(BRIEF)
Render everything from the line containing "Enable Display all" down to the line containing "point(175,52)" as a JSON list of strings, one string per line, leaving out any blank lines.

(DATASET RECORDS)
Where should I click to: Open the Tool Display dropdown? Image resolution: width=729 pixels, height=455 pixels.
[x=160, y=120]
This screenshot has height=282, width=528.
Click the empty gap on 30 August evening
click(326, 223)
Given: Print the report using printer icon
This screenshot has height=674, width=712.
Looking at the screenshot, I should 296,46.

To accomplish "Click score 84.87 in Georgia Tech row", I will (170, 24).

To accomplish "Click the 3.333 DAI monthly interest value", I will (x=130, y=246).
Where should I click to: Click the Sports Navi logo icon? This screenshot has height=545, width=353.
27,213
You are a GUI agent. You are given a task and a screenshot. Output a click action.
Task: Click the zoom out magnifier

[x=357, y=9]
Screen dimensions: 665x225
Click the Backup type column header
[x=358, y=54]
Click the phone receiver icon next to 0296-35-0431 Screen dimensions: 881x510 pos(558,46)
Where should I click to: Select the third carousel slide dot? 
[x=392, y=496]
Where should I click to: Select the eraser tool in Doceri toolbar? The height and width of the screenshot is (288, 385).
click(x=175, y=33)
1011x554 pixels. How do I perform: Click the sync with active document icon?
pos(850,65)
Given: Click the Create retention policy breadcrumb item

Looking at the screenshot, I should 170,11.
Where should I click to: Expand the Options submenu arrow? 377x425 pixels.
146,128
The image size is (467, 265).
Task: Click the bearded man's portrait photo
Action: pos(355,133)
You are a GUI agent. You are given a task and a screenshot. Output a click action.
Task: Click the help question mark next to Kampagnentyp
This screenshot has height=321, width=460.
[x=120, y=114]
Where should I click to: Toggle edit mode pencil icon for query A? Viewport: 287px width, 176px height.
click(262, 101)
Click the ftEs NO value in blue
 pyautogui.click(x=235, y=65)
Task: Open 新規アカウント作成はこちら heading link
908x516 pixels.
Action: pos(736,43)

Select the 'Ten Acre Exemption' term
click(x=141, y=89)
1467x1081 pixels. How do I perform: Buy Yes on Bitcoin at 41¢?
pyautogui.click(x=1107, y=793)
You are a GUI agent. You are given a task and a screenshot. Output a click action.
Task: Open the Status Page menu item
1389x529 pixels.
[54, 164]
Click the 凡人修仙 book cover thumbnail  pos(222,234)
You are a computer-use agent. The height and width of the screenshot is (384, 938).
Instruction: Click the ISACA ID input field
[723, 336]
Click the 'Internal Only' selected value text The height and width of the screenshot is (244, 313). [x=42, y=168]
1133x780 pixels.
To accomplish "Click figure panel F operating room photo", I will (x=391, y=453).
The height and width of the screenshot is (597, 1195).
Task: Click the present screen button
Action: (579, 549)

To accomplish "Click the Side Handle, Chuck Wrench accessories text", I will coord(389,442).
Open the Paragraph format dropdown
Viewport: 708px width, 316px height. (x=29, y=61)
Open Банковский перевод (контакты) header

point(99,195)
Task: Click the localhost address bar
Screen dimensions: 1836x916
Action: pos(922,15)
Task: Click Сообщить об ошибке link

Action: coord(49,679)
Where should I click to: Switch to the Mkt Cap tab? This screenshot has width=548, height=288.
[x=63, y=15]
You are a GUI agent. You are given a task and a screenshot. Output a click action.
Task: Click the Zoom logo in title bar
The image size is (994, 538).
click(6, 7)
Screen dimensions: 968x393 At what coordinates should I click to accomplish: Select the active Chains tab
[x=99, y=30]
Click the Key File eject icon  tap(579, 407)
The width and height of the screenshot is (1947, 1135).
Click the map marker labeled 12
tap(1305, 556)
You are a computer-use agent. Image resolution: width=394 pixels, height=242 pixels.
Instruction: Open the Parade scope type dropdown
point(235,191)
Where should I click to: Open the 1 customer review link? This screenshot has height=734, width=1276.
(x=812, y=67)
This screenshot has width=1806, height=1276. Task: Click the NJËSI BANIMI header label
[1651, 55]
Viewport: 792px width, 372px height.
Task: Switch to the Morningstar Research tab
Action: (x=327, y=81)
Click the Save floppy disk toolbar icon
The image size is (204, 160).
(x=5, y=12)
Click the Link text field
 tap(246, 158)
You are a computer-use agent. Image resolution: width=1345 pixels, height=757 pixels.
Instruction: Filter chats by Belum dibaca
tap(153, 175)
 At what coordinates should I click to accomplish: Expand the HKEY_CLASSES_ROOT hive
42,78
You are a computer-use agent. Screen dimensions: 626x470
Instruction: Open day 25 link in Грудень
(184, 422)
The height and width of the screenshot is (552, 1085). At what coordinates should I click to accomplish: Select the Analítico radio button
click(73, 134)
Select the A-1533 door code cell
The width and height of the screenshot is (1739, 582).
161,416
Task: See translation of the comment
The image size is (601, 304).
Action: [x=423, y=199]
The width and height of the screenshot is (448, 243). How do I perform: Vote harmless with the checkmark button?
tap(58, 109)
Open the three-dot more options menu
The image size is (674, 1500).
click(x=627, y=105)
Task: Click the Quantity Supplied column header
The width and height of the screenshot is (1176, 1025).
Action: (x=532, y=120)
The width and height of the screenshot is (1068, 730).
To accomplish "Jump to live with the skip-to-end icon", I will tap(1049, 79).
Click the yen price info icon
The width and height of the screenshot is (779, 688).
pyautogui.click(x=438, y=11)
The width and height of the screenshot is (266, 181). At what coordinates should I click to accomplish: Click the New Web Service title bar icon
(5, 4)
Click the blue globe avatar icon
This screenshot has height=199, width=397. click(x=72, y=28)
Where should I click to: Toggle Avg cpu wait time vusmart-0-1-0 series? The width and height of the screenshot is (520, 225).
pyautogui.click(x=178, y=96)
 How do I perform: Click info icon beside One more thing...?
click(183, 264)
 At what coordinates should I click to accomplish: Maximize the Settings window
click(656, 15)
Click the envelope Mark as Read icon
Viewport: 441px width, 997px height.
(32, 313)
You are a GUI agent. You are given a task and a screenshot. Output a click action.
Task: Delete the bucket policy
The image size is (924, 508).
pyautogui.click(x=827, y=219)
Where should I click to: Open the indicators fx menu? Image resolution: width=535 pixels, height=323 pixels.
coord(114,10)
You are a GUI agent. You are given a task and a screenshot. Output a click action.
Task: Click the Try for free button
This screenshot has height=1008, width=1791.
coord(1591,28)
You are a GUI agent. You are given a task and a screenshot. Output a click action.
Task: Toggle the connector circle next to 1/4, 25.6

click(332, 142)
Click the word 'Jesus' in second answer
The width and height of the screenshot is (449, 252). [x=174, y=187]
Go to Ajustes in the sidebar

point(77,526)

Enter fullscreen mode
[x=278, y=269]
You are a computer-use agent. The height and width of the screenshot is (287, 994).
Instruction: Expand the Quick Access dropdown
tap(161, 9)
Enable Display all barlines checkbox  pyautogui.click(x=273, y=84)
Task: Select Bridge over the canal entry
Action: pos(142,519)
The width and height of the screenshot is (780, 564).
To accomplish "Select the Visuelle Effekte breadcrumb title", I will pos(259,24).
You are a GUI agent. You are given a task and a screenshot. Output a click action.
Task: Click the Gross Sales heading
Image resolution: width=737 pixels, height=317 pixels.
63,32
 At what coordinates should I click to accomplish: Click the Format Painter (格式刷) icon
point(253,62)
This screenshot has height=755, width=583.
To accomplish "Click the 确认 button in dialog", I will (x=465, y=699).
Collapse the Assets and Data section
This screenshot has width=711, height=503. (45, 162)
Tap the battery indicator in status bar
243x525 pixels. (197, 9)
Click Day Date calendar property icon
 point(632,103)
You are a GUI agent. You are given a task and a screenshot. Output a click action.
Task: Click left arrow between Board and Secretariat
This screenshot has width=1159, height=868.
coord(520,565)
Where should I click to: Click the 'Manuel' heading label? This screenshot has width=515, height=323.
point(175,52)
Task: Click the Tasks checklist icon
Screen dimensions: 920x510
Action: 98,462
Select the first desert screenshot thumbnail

(EXERCISE RESULT)
[
  "Enable Display all barlines checkbox  pyautogui.click(x=273, y=84)",
  "Task: Select Bridge over the canal entry",
  "Action: pos(142,519)",
  "The width and height of the screenshot is (780, 564).",
  "To accomplish \"Select the Visuelle Effekte breadcrumb title\", I will pos(259,24).",
  "You are a GUI agent. You are given a task and a screenshot. Output a click action.",
  "Task: Click the Gross Sales heading",
  "Image resolution: width=737 pixels, height=317 pixels.",
  "63,32",
  " At what coordinates should I click to accomplish: Click the Format Painter (格式刷) icon",
  "point(253,62)",
  "This screenshot has height=755, width=583.",
  "To accomplish \"Click the 确认 button in dialog\", I will (x=465, y=699).",
  "Collapse the Assets and Data section",
  "This screenshot has width=711, height=503. (45, 162)",
  "Tap the battery indicator in status bar",
  "243x525 pixels. (197, 9)",
  "Click Day Date calendar property icon",
  " point(632,103)",
  "You are a GUI agent. You are given a task and a screenshot. Output a click action.",
  "Task: Click left arrow between Board and Secretariat",
  "This screenshot has width=1159, height=868.",
  "coord(520,565)",
  "Where should I click to: Click the 'Manuel' heading label? This screenshot has width=515, height=323.",
  "point(175,52)"
]